It will be interesting to see what you come up with - but if you don't want to waste your time on it, I quite understand. 
Peace & long life to you! :tiphat:


----------



## Taggart (Feb 14, 2013)

Name - Taggart
Animal - Tiger
Boys Name - Thomas
Colour - Taupe
Movie - Titanic
Something you wear - Trousers
Drink - Tea
Food - Truffles
Item in the bathroom - Towel
Place - Tennessee
Reason to be late - Tiredness


----------



## SixFootScowl (Oct 17, 2011)

Name - Florestan
Animal - Fennec Fox 
Boys Name - Frank
Colour - Fuchsia
Movie - Fail Safe
Something you wear - Flip Flops
Drink - Faygo Cola
Food - Fish
Item in the bathroom - Facial cream
Place - Fort Wayne, Indiana
Reason to be late - Forgot the time


----------



## TurnaboutVox (Sep 22, 2013)

In this game I think it might be important o get your entry in quite early!

Name - TurnaboutVox
Animal - Tortoise
Boys Name - Timotei
Colour - Tomato
Movie - The Titfield Thunderbolt
Something you wear - Trilby (titfer)
Drink - Trappist Tripel tipples
Food - Toasted teacake
Item in the bathroom - Toothpick
Place - Tomatin
Reason to be late - Trusted truthless timetable.


----------



## Bettina (Sep 29, 2016)

User name: Bettina
Animal: Bird
Boys name: Bob
Color: Blue
Movie: Ben-Hur
Something you wear: Blouse
Drink: Beer
Food: Blueberries
Item in the bathroom: Bathmat
Place: Berlin
Reason to be late: Bad time management


----------



## Guest (Feb 6, 2017)

User name: jms
Animal: Jigglypuff (come on, that counts!!!)...oh all right, JELLYFISH
Boys name: Jamal
Color: Jade.....???
Movie: Jumanji 
Something you wear: jockstrap 
Drink: Jack and coke 
Food: Jaffa 
Item in the bathroom: the john
Place: Jakarta 
Reason to be late: just got out of bed


----------



## znapschatz (Feb 28, 2016)

User name: znapschatz
Animal: zebra (easy)
Boys name: Zippy (the pinhead, comic strip character)
Color: zaffre (not so easy, a dark blue, I think)
Movie: Zero for Conduct (1933, dir.
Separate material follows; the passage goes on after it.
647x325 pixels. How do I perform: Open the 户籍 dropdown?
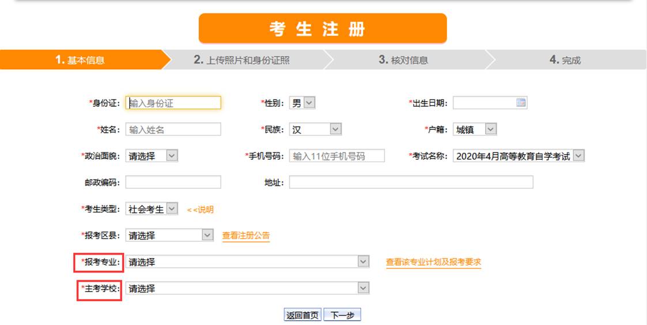click(475, 129)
Jean Vigo, pretty good movie, considered a classic) 
Something you wear: zippered sweat shirt (my cool weather friend)
Drink: zombie (something I've heard of, never drank)
Food: zucchini (Turn off the lights! He's coming with another basket of them!)
Item in the bathroom: zit cream (not since high school, but jeez)
Place: Zurich
Reason to be late: zoned out


----------



## TwoFlutesOneTrumpet (Aug 31, 2011)

What the heck.

Name - TwoFlutesOneTrumpet
Animal - Tasmanian Devil
Boys Name - Timmy
Colour - Teal
Movie - The Shawshank Redemption
Something you wear - Toupee
Drink - Tiger milk
Food - Tapioca
Item in the bathroom - Two Girls One Cup
Place - Timbuktu
Reason to be late - Time


----------



## Meyerbeer Smith (Mar 25, 2016)

Name - SimonTemplar
Animal - Sparrowhawk
Boys Name - Severus
Colour - Scarlet
Movie - Suspicion
Something you wear - Spats (and nothing else)
Drink - Sherry
Food - Sardines
Item in the bathroom - Smelt (sounds fishy to me)
Place - Suva
Reason to be late - Spontaneous combustion


----------



## SixFootScowl (Oct 17, 2011)

znapschatz said:


> Boys name: Zippy (the pinhead, comic strip character)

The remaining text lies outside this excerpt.